A piece on peace
This morning I went to the beach for a bit, and was reminded of something I wrote in a writing class during this last year at BSSM.
This is a little different from my usual blog posts (if such a thing were to exist!) but here it is.
This is a little different from my usual blog posts (if such a thing were to exist!) but here it is.
Peace. A strange, simple word.
With a plethora of interpretations, twisted and molded to mean whatever its holder wishes, I like the peace Scripture defines. This peace is an inside job, something beyond understanding, beyond reason, beyond circumstance. It is anchored in hope in the One whose reasoning transcends human logic or wisdom.
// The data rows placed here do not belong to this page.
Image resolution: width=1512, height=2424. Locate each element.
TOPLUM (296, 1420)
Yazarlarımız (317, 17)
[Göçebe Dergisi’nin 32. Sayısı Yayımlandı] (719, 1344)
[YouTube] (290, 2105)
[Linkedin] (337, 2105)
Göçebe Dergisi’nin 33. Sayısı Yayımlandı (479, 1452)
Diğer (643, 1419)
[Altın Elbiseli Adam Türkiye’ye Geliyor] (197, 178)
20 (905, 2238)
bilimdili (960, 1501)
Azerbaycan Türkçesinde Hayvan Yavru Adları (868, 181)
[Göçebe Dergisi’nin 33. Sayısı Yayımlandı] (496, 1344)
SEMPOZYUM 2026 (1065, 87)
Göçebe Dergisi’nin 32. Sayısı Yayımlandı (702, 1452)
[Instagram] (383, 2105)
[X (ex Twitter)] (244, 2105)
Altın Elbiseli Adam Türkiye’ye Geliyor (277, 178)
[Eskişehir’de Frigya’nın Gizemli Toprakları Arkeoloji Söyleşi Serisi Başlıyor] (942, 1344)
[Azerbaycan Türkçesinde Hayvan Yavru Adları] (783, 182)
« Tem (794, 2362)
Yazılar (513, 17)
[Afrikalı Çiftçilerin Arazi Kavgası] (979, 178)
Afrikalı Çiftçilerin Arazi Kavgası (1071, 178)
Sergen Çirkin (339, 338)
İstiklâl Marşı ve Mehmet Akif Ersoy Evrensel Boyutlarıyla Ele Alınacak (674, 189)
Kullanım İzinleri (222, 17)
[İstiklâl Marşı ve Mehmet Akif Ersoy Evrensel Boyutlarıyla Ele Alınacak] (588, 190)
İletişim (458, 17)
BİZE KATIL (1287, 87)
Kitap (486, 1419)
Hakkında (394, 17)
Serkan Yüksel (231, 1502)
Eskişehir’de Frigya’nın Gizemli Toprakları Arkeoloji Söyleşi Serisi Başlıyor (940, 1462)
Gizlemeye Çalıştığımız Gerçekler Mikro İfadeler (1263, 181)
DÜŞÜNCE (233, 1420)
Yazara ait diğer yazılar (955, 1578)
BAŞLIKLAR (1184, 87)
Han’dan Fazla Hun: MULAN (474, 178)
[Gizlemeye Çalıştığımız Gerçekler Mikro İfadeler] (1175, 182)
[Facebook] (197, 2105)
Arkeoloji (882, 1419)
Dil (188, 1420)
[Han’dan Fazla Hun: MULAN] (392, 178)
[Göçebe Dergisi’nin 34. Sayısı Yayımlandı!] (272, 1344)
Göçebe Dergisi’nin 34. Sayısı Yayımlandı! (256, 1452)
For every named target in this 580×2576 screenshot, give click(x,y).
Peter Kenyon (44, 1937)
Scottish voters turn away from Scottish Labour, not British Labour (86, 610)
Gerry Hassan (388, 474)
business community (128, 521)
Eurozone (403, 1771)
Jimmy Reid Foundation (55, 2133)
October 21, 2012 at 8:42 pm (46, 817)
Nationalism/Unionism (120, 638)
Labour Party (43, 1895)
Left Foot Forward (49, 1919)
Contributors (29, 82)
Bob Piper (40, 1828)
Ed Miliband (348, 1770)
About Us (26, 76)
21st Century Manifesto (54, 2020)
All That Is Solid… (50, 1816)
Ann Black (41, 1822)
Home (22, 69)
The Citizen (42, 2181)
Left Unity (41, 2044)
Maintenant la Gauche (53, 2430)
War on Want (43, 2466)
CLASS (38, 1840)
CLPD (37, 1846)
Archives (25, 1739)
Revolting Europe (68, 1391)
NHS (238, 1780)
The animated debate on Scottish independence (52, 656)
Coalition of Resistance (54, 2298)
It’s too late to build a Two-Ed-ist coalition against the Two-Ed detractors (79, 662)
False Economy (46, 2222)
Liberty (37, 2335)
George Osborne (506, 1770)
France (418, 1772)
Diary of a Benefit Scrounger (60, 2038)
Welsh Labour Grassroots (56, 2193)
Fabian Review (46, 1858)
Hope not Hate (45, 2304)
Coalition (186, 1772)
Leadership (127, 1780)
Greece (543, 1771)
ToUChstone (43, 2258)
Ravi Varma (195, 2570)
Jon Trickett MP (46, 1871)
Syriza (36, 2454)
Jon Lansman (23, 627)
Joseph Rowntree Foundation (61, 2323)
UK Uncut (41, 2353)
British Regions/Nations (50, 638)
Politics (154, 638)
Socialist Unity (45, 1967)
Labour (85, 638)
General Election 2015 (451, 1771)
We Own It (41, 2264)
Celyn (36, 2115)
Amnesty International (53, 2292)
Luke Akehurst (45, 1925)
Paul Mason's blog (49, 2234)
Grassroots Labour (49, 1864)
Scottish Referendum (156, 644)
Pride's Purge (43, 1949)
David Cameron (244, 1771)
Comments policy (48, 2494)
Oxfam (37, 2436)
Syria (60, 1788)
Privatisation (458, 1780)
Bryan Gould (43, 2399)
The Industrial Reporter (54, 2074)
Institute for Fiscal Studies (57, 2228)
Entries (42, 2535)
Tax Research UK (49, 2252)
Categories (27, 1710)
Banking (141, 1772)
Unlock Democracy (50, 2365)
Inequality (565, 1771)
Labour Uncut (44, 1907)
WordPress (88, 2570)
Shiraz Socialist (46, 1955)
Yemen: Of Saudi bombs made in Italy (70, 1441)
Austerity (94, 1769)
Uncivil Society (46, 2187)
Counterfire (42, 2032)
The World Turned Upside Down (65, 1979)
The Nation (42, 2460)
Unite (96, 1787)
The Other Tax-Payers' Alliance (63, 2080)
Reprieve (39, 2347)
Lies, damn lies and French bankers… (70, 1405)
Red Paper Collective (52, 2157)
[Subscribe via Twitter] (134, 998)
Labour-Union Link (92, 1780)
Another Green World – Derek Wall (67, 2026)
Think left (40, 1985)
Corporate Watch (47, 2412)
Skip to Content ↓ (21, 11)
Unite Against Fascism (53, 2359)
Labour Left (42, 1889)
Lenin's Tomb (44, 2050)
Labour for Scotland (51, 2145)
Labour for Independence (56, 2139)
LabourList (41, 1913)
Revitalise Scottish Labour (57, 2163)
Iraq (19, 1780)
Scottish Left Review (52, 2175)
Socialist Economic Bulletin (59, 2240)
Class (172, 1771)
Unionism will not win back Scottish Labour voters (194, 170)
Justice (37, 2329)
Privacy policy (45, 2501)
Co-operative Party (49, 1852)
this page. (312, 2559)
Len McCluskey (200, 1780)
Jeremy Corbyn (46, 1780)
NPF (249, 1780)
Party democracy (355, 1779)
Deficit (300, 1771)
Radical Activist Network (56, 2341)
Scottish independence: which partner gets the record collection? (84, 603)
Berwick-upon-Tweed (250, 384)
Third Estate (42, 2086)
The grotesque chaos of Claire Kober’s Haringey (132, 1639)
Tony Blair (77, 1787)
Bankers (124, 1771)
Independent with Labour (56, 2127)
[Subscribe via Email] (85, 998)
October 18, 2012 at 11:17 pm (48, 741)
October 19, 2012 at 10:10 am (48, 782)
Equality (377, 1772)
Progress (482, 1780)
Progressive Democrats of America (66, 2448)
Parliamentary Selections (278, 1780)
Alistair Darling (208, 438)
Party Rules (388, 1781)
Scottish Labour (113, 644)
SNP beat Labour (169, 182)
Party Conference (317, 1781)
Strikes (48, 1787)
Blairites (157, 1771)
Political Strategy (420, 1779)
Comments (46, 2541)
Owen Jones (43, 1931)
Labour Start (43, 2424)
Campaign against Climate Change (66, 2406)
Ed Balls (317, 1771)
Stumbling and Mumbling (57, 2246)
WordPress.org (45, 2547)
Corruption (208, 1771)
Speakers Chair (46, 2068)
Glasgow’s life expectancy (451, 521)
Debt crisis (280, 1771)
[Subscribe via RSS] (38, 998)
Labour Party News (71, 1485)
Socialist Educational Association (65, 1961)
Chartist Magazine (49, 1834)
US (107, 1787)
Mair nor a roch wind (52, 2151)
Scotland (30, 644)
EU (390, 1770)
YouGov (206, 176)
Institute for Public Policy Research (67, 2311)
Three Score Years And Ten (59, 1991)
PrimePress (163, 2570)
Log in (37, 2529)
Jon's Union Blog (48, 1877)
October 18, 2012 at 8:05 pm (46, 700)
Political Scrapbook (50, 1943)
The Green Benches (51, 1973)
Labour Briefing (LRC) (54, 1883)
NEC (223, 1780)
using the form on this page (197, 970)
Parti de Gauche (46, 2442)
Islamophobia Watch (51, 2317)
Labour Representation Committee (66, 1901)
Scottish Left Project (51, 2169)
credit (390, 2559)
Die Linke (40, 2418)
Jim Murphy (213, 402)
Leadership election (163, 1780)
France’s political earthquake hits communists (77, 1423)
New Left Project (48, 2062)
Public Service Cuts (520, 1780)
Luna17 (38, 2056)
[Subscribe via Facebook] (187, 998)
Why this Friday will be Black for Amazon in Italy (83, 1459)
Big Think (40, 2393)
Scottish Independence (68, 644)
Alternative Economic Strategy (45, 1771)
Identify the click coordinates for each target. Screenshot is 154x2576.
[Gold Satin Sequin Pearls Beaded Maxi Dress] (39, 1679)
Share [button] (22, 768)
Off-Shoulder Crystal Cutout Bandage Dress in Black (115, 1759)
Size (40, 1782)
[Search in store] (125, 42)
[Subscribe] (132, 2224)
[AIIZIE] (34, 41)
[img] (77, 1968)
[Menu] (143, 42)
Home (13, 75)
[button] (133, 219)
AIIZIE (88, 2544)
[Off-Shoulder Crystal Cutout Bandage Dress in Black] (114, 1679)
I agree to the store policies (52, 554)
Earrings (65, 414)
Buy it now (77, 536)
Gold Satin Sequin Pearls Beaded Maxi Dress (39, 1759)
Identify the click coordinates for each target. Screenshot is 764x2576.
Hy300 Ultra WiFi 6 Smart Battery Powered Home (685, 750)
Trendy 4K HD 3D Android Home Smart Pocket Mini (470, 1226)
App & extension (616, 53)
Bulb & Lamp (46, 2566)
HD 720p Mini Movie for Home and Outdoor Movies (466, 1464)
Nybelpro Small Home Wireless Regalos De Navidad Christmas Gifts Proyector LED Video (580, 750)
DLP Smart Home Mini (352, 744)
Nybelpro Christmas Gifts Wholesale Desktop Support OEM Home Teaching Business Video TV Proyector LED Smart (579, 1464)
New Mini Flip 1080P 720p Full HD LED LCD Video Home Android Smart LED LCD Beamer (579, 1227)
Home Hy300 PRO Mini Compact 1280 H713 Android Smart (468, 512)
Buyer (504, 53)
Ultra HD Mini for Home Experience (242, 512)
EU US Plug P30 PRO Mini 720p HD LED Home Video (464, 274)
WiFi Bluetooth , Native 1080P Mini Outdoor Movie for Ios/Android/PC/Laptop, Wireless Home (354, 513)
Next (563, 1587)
Inspired by trust I can only build through my undeniable evidence of a faithful God, peace has been a theme in my life to an extent I could almost consider uncanny.
My favourite place to be is the beach. I love the paradox of peace in my soul brought by violent waves. They crash with such power and force, yet somehow the repetitive motion is lulling. When I was a child, our family would stay near the beach on holidays, and I distinctly remember at night hearing the waves as I went to sleep. We were a ways away from the beachfront, yet the sound carried so far, like a familiar friend comforting me from a distance. That’s kind of how I feel about peace. It’s always been there, sometimes distant yet always reachable, putting my soul at ease, regardless of what I’m going through. Throughout my life the beach has remained a place I can go to and find my peace again.
In my last year of school, we were given the opportunity to spend a day doing something we thought we might pursue as a career. I chose flying - I mean, why not? I had been on large commercial aircraft before, but this was a two-seater and everything was so close. Again, a paradox, the landscape beneath me mere moments away, the overwhelming majesty and beauty of creation in my sight, so expansive yet seemingly tiny below. And in that place I am struck by peace, as if somehow my life is now fulfilled and complete having seen how big the world is. The awe and wonder of it all draws me into peace, peace in Him and of Him.
These are the moments I hold on to when my world looks like chaos. These overwhelming moments where the power and beauty of creation remind me how big and faithful He really is. There are so many stories and memories, so many moments like these throughout my life I could write of.
Peace is an inside job, but it is not blind. It transcends human logic but is not illogical. Because whenever my eyes turn their affection to Him and away from the storm, peace is the only thing that makes any sense at all.